* start SOURCE DATA *

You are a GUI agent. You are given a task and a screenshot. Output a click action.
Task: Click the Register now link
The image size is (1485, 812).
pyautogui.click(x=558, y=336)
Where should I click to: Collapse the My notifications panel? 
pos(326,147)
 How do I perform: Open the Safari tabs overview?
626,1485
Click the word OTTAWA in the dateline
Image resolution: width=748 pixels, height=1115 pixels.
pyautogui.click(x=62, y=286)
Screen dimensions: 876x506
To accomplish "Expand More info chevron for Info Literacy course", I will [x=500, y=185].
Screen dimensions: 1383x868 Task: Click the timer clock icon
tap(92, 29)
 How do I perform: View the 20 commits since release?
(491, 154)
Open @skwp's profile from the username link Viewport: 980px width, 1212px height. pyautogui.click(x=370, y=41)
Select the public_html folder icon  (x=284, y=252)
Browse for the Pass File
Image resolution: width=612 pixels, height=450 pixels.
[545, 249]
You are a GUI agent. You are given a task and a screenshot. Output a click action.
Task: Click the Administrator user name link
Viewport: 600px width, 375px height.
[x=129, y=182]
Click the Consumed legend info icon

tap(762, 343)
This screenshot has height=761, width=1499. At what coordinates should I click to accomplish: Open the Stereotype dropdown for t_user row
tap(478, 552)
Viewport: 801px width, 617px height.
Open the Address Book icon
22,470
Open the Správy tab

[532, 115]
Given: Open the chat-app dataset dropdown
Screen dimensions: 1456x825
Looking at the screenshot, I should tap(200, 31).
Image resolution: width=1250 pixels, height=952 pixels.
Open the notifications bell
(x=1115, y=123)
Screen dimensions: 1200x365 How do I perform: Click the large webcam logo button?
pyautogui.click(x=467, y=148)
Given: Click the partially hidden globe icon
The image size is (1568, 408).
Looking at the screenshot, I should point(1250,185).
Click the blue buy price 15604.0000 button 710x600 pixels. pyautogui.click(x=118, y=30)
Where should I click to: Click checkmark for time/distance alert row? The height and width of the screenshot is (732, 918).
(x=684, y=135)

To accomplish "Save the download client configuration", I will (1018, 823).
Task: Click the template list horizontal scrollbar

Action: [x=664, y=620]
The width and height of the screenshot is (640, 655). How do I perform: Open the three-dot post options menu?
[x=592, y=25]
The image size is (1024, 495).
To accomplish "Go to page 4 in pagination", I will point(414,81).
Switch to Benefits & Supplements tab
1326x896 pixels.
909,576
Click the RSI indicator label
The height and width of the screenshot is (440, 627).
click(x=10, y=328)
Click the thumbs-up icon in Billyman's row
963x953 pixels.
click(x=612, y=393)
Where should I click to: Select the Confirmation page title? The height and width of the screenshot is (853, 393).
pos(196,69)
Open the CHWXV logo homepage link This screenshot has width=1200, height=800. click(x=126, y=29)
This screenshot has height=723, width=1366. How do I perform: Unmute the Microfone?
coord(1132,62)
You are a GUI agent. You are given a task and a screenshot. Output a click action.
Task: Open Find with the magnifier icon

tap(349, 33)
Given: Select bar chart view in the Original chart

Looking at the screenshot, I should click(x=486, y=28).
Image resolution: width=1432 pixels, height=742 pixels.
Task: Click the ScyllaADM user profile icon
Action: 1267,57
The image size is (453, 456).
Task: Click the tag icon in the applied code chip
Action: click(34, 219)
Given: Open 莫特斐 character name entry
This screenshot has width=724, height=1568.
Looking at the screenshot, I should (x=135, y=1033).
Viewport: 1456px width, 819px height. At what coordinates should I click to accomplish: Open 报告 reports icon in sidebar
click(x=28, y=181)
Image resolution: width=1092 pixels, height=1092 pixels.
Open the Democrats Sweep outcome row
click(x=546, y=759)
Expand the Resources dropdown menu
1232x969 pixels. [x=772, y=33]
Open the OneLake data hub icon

* end SOURCE DATA *

[GOAL]: Can you put every line of the data above into a JSON list of strings, one string per line, with the blank lines left out?

[RESPONSE TO THE EXERCISE]:
[
  "You are a GUI agent. You are given a task and a screenshot. Output a click action.",
  "Task: Click the Register now link",
  "The image size is (1485, 812).",
  "pyautogui.click(x=558, y=336)",
  "Where should I click to: Collapse the My notifications panel? ",
  "pos(326,147)",
  " How do I perform: Open the Safari tabs overview?",
  "626,1485",
  "Click the word OTTAWA in the dateline",
  "Image resolution: width=748 pixels, height=1115 pixels.",
  "pyautogui.click(x=62, y=286)",
  "Screen dimensions: 876x506",
  "To accomplish \"Expand More info chevron for Info Literacy course\", I will [x=500, y=185].",
  "Screen dimensions: 1383x868 Task: Click the timer clock icon",
  "tap(92, 29)",
  " How do I perform: View the 20 commits since release?",
  "(491, 154)",
  "Open @skwp's profile from the username link Viewport: 980px width, 1212px height. pyautogui.click(x=370, y=41)",
  "Select the public_html folder icon  (x=284, y=252)",
  "Browse for the Pass File",
  "Image resolution: width=612 pixels, height=450 pixels.",
  "[545, 249]",
  "You are a GUI agent. You are given a task and a screenshot. Output a click action.",
  "Task: Click the Administrator user name link",
  "Viewport: 600px width, 375px height.",
  "[x=129, y=182]",
  "Click the Consumed legend info icon",
  "tap(762, 343)",
  "This screenshot has height=761, width=1499. At what coordinates should I click to accomplish: Open the Stereotype dropdown for t_user row",
  "tap(478, 552)",
  "Viewport: 801px width, 617px height.",
  "Open the Address Book icon",
  "22,470",
  "Open the Správy tab",
  "[532, 115]",
  "Given: Open the chat-app dataset dropdown",
  "Screen dimensions: 1456x825",
  "Looking at the screenshot, I should tap(200, 31).",
  "Image resolution: width=1250 pixels, height=952 pixels.",
  "Open the notifications bell",
  "(x=1115, y=123)",
  "Screen dimensions: 1200x365 How do I perform: Click the large webcam logo button?",
  "pyautogui.click(x=467, y=148)",
  "Given: Click the partially hidden globe icon",
  "The image size is (1568, 408).",
  "Looking at the screenshot, I should point(1250,185).",
  "Click the blue buy price 15604.0000 button 710x600 pixels. pyautogui.click(x=118, y=30)",
  "Where should I click to: Click checkmark for time/distance alert row? The height and width of the screenshot is (732, 918).",
  "(x=684, y=135)",
  "To accomplish \"Save the download client configuration\", I will (1018, 823).",
  "Task: Click the template list horizontal scrollbar",
  "Action: [x=664, y=620]",
  "The width and height of the screenshot is (640, 655). How do I perform: Open the three-dot post options menu?",
  "[x=592, y=25]",
  "The image size is (1024, 495).",
  "To accomplish \"Go to page 4 in pagination\", I will point(414,81).",
  "Switch to Benefits & Supplements tab",
  "1326x896 pixels.",
  "909,576",
  "Click the RSI indicator label",
  "The height and width of the screenshot is (440, 627).",
  "click(x=10, y=328)",
  "Click the thumbs-up icon in Billyman's row",
  "963x953 pixels.",
  "click(x=612, y=393)",
  "Where should I click to: Select the Confirmation page title? The height and width of the screenshot is (853, 393).",
  "pos(196,69)",
  "Open the CHWXV logo homepage link This screenshot has width=1200, height=800. click(x=126, y=29)",
  "This screenshot has height=723, width=1366. How do I perform: Unmute the Microfone?",
  "coord(1132,62)",
  "You are a GUI agent. You are given a task and a screenshot. Output a click action.",
  "Task: Open Find with the magnifier icon",
  "tap(349, 33)",
  "Given: Select bar chart view in the Original chart",
  "Looking at the screenshot, I should click(x=486, y=28).",
  "Image resolution: width=1432 pixels, height=742 pixels.",
  "Task: Click the ScyllaADM user profile icon",
  "Action: 1267,57",
  "The image size is (453, 456).",
  "Task: Click the tag icon in the applied code chip",
  "Action: click(34, 219)",
  "Given: Open 莫特斐 character name entry",
  "This screenshot has width=724, height=1568.",
  "Looking at the screenshot, I should (x=135, y=1033).",
  "Viewport: 1456px width, 819px height. At what coordinates should I click to accomplish: Open 报告 reports icon in sidebar",
  "click(x=28, y=181)",
  "Image resolution: width=1092 pixels, height=1092 pixels.",
  "Open the Democrats Sweep outcome row",
  "click(x=546, y=759)",
  "Expand the Resources dropdown menu",
  "1232x969 pixels. [x=772, y=33]",
  "Open the OneLake data hub icon"
]